Even the Toronto Star has reported as much. A year ago they published a story titled “Did Rwanda’s Paul Kagame trigger the genocide of his own people?” For its part, the Globe and Mail has published a series of front-page reports in recent years confirming Kagame’s responsibility for blowing up the plane carrying Rwandan President Juvénal Habyarimana, which triggered mass killings in April 1994. In an October story titled “New information supports claims Kagame forces were involved in assassination that sparked Rwandan genocide” the Globe all but confirmed that the surface-to-air missiles used to assassinate the Rwandan and Burundian Hutu presidents on April 6, 1994, came from Uganda, which backed the RPF’s bid to conquer its smaller neighbour. (A few thousand exiled Tutsi Ugandan troops, including the deputy minister of defence, “deserted” to invade Rwanda in 1990.) These revelations strengthen the case of those who argue that responsibility for the mass killings in spring 1994 largely rests with the Ugandan/RPF aggressors and their US/British/Canadian backers.

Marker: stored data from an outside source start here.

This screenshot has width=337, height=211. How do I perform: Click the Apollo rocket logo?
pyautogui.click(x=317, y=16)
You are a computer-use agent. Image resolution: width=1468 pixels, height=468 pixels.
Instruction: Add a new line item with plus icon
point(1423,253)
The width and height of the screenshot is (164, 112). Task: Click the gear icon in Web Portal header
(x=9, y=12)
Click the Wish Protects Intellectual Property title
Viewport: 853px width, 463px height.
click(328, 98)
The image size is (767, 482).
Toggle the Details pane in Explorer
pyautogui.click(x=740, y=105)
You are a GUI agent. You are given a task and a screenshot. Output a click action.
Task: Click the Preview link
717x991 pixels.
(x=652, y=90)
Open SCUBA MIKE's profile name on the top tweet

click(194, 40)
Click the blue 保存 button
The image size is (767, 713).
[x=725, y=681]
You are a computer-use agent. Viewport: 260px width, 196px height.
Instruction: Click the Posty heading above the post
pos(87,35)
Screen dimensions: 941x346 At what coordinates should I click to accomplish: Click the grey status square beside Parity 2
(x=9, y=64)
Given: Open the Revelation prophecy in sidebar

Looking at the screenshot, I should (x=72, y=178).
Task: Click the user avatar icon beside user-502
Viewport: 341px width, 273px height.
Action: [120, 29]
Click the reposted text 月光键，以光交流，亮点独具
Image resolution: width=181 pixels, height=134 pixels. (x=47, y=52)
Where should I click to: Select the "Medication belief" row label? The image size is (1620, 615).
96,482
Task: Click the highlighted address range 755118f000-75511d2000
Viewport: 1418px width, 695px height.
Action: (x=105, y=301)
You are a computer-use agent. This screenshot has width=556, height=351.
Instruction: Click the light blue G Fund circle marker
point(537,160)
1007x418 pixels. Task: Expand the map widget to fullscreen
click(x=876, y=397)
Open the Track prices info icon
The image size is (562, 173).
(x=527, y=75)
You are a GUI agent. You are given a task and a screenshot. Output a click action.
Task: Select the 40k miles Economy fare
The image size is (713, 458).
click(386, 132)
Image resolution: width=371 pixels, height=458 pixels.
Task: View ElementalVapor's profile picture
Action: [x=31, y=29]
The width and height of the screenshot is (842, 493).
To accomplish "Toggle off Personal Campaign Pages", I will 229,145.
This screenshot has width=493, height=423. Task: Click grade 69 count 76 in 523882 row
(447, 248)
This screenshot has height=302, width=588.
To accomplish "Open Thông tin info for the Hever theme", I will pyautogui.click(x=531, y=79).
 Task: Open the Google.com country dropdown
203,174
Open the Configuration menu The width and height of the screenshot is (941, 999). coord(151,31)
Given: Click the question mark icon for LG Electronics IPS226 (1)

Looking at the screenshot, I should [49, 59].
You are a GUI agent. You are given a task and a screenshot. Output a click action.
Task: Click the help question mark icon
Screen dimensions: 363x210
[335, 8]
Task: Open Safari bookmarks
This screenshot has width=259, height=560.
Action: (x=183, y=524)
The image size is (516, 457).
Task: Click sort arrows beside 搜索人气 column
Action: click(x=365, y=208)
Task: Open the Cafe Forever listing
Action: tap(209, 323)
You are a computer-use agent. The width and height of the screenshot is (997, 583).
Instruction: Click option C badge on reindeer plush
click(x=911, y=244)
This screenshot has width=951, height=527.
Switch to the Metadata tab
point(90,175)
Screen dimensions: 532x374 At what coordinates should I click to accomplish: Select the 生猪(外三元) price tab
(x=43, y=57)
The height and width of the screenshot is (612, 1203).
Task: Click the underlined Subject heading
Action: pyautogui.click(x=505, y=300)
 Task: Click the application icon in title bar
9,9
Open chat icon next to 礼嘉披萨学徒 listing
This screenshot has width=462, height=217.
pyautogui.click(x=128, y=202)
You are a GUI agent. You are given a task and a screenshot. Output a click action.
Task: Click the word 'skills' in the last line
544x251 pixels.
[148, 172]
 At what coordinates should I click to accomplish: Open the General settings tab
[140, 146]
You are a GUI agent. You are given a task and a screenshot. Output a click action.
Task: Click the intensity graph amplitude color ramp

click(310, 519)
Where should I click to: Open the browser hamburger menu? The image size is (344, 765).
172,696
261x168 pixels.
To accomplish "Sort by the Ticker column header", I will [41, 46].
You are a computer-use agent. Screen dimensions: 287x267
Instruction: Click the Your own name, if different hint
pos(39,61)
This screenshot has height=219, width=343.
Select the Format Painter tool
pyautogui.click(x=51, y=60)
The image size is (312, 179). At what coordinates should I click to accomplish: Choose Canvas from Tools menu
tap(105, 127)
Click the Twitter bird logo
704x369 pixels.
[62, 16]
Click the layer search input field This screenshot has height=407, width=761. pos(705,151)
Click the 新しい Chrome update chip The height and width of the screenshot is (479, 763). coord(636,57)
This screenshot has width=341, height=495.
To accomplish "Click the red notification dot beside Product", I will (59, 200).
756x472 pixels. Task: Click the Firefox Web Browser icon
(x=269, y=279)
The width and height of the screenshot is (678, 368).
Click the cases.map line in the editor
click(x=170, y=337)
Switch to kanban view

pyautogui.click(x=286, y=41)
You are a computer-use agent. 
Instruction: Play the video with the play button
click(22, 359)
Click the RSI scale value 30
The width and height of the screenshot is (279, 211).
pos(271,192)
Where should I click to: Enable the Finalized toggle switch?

By presenting the individual most culpable for the mass killings at the head of a commemoration for said violence the Star is flipping the facts on their head. The same might be said for their depiction of the Canadian general. At the end of their chapter tracing the history of the “genocide fax” Herman and Peterson write, “if all of this is true,” then “we would suggest that Dallaire should be regarded as a war criminal for positively facilitating the actual mass killings of April-July, rather than taken as a hero for giving allegedly disregarded warnings that might have stopped them.”